(Saved data entries)
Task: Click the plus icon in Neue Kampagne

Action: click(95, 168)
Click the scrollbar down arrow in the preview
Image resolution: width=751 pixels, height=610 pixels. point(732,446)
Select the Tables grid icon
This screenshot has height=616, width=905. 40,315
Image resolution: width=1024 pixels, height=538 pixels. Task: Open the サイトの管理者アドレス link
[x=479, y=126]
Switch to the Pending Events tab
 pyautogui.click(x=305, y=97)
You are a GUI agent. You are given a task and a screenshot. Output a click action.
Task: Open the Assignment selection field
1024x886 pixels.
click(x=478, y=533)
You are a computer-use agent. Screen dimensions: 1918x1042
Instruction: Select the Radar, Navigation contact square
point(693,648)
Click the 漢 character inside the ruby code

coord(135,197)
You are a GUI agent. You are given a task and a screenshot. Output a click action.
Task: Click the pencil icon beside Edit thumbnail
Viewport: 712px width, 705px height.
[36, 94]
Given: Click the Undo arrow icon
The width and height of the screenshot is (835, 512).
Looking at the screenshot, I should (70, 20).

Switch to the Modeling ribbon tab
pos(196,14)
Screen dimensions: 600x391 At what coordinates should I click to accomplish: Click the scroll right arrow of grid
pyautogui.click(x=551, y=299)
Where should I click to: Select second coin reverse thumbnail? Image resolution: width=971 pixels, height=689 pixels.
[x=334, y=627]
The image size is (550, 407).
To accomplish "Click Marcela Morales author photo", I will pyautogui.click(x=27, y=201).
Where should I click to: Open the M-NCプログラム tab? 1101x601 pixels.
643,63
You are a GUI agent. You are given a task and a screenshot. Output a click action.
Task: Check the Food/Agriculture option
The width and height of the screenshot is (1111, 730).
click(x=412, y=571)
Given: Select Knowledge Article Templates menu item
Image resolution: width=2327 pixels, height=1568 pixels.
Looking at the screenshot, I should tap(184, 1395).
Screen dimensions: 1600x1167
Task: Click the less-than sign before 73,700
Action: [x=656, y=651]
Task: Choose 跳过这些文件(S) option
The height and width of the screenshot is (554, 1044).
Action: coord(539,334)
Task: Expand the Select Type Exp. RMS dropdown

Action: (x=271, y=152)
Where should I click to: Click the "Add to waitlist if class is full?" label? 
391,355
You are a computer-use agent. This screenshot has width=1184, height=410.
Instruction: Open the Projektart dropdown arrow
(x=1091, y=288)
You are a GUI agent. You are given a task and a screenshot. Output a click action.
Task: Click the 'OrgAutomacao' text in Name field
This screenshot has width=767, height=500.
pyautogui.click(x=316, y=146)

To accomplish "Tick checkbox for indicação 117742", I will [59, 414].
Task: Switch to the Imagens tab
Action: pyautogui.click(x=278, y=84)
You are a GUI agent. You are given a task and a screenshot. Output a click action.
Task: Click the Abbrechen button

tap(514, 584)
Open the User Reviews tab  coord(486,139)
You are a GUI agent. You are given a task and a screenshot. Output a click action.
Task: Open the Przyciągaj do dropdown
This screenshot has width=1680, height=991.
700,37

_Directions_: Copy out all of the records, keeping every line identical.

_Exercise output_:
Task: Click the plus icon in Neue Kampagne

Action: click(95, 168)
Click the scrollbar down arrow in the preview
Image resolution: width=751 pixels, height=610 pixels. point(732,446)
Select the Tables grid icon
This screenshot has height=616, width=905. 40,315
Image resolution: width=1024 pixels, height=538 pixels. Task: Open the サイトの管理者アドレス link
[x=479, y=126]
Switch to the Pending Events tab
 pyautogui.click(x=305, y=97)
You are a GUI agent. You are given a task and a screenshot. Output a click action.
Task: Open the Assignment selection field
1024x886 pixels.
click(x=478, y=533)
You are a computer-use agent. Screen dimensions: 1918x1042
Instruction: Select the Radar, Navigation contact square
point(693,648)
Click the 漢 character inside the ruby code

coord(135,197)
You are a GUI agent. You are given a task and a screenshot. Output a click action.
Task: Click the pencil icon beside Edit thumbnail
Viewport: 712px width, 705px height.
[36, 94]
Given: Click the Undo arrow icon
The width and height of the screenshot is (835, 512).
Looking at the screenshot, I should (70, 20).

Switch to the Modeling ribbon tab
pos(196,14)
Screen dimensions: 600x391 At what coordinates should I click to accomplish: Click the scroll right arrow of grid
pyautogui.click(x=551, y=299)
Where should I click to: Select second coin reverse thumbnail? Image resolution: width=971 pixels, height=689 pixels.
[x=334, y=627]
The image size is (550, 407).
To accomplish "Click Marcela Morales author photo", I will pyautogui.click(x=27, y=201).
Where should I click to: Open the M-NCプログラム tab? 1101x601 pixels.
643,63
You are a GUI agent. You are given a task and a screenshot. Output a click action.
Task: Check the Food/Agriculture option
The width and height of the screenshot is (1111, 730).
click(x=412, y=571)
Given: Select Knowledge Article Templates menu item
Image resolution: width=2327 pixels, height=1568 pixels.
Looking at the screenshot, I should tap(184, 1395).
Screen dimensions: 1600x1167
Task: Click the less-than sign before 73,700
Action: [x=656, y=651]
Task: Choose 跳过这些文件(S) option
The height and width of the screenshot is (554, 1044).
Action: coord(539,334)
Task: Expand the Select Type Exp. RMS dropdown

Action: (x=271, y=152)
Where should I click to: Click the "Add to waitlist if class is full?" label? 
391,355
You are a computer-use agent. This screenshot has width=1184, height=410.
Instruction: Open the Projektart dropdown arrow
(x=1091, y=288)
You are a GUI agent. You are given a task and a screenshot. Output a click action.
Task: Click the 'OrgAutomacao' text in Name field
This screenshot has width=767, height=500.
pyautogui.click(x=316, y=146)

To accomplish "Tick checkbox for indicação 117742", I will [59, 414].
Task: Switch to the Imagens tab
Action: pyautogui.click(x=278, y=84)
You are a GUI agent. You are given a task and a screenshot. Output a click action.
Task: Click the Abbrechen button

tap(514, 584)
Open the User Reviews tab  coord(486,139)
You are a GUI agent. You are given a task and a screenshot. Output a click action.
Task: Open the Przyciągaj do dropdown
This screenshot has width=1680, height=991.
700,37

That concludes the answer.